All in all, incumbents’ responses to the healthy competition wrought by ridesharing services have been wholly disappointing — and very revealing.

Don’t chalk this up to road rage: Anti-competitive incumbents in the hotel industry are also resisting innovation. Similar to Uber and Lyft, AirBnB allows individuals to rent out their apartments and homes to interested parties (and vice versa). Let’s say you’ll be out of town for a week. With AirBnB, you can list your apartment on the website, name a price, and offer it for rent during your vacation. You can browse interested renters, select your lucky customer, give them the ground rules, and meet them before exchanging keys. In a few easy steps, you’ve got an apartment-sitter, and a short-term income stream! On the other side of the exchange, travelers on a budget can opt to rent a vacant apartment rather than shelling out for an expensive hotel with unnecessary amenities. I haven’t used the service yet but friends who have say it’s very cheap and easy to use. Apartment-owners and short-term renters alike are wild about it.

The hotel lobby is decidedly less pleased, and heavy-handed hoteliers are gearing up for a fight.
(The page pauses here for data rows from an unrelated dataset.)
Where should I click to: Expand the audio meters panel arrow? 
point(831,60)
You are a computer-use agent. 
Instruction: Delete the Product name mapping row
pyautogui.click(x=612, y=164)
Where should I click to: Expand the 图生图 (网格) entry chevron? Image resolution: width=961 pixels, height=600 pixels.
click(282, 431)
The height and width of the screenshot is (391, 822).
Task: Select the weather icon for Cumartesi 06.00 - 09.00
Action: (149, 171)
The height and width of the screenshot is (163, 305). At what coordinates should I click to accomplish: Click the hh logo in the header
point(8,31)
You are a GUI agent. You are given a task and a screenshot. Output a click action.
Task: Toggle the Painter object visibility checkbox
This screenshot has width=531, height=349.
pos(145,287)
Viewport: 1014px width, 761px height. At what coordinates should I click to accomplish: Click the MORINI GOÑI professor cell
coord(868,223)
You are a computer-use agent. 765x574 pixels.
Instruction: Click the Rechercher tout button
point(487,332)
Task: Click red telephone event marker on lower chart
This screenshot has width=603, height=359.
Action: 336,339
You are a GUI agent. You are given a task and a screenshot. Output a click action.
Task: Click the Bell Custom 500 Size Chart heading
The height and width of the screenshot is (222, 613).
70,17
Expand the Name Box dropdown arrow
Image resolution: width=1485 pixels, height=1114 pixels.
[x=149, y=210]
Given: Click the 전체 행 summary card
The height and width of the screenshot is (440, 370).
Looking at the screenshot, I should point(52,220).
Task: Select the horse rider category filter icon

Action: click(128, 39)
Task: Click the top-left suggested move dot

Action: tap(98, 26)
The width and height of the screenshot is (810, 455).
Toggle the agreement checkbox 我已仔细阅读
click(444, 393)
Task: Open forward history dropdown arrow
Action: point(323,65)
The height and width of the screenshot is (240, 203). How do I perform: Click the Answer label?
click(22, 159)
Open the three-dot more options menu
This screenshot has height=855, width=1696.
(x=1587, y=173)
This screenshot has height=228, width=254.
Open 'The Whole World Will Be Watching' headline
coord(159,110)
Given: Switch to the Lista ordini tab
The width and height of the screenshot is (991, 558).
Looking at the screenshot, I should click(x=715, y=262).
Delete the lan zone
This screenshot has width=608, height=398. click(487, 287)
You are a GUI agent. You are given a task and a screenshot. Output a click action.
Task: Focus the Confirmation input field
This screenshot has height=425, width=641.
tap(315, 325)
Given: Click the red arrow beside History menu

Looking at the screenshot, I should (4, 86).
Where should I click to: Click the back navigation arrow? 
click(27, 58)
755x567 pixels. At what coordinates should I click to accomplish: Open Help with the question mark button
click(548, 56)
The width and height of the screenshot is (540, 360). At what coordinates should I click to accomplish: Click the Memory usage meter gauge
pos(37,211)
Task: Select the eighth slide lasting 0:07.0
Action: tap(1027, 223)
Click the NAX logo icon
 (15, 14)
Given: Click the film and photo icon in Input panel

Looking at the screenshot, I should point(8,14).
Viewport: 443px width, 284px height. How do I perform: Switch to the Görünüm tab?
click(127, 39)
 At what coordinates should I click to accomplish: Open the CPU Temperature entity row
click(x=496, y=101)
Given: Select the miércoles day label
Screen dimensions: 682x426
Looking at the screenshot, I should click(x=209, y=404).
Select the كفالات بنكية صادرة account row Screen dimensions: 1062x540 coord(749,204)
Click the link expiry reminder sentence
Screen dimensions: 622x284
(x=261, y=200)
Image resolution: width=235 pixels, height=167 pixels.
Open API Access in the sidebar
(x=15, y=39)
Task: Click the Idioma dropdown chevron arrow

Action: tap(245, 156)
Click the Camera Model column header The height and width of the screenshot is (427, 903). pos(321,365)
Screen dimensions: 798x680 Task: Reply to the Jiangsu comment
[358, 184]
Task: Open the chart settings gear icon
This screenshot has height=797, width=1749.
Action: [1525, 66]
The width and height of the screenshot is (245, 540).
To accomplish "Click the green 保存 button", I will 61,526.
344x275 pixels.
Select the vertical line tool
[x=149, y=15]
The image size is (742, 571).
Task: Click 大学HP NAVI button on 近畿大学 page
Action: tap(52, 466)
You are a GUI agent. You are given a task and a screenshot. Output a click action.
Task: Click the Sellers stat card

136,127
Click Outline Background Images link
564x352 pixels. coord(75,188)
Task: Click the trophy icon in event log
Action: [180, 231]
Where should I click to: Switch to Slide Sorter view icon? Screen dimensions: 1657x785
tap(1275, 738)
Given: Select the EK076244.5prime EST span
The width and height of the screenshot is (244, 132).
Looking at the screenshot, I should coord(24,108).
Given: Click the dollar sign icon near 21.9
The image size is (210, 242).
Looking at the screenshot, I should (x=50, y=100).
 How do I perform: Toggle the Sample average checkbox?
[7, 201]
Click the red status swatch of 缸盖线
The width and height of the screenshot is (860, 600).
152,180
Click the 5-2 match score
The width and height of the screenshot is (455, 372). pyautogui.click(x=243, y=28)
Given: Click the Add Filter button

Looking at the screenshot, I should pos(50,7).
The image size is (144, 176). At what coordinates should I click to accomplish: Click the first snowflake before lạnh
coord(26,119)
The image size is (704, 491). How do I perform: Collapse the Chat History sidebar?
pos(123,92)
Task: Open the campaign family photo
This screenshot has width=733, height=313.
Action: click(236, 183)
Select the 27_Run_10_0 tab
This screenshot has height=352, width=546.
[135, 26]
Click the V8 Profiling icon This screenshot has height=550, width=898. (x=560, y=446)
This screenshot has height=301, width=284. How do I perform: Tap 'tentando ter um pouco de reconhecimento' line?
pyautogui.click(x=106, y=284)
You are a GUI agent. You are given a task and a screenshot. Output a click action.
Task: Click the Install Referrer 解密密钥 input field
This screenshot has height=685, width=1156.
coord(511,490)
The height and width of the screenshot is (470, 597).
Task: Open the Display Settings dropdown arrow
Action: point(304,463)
With the help of sympathetic lawmakers, AirBnB was banned in Portland. As usual, New York City is a role model for how eager lawmakers are to side with special interests – the city charged a man with a $40,000 fine last year for renting out his apartment with AirBnB. The fine was later lowered by a judge, but it sent a strong signal about whose side the legislature was standing by. Some L.A. neighborhoods have raised heckles about AirBnB, building momentum to bring their case to municipal officials. Across the pond, cities like Paris and Berlin have readied their banhammers for short-term rental services like AirBnB. Smaller cities, like Grand Rapids, Mich., tempered their original impulse to simply ban AirBnB by imposing less restrictive, but still anti-competitive, price regulations on the company. Change is simply proving too big a pill to swallow for many city officials and hotel lobbies.

But there is much cause for hope. Most people are rightly outraged by the indefensible anti-competitive actions taken against innovative firms. By all accounts, people aware of the recent Tesla fight were shocked to hear that lawmakers could simply change the rules of the game to protect the profits of a special-interest group. When given the chance to defend these blatantly useless regulations in public, special-interest shills quickly lose support.

Lawmakers may believe that their alliances with special interests are good political moves, but they overlook jilted consumers at their own peril. When lawmakers insert themselves in between the suppliers of desired goods and services and the customers that demand them, these two groups will work together to make the lawmaker irrelevant. Indeed, services like Uber and AirBnB were originally created to bypass the inefficient regulations that lawmakers inked in the first place. Cronyism may have been a competitive political strategy for a very long time, but the status quo is being challenged, and the continued successes of Uber, Lyft, and AirBnB are just the beginning.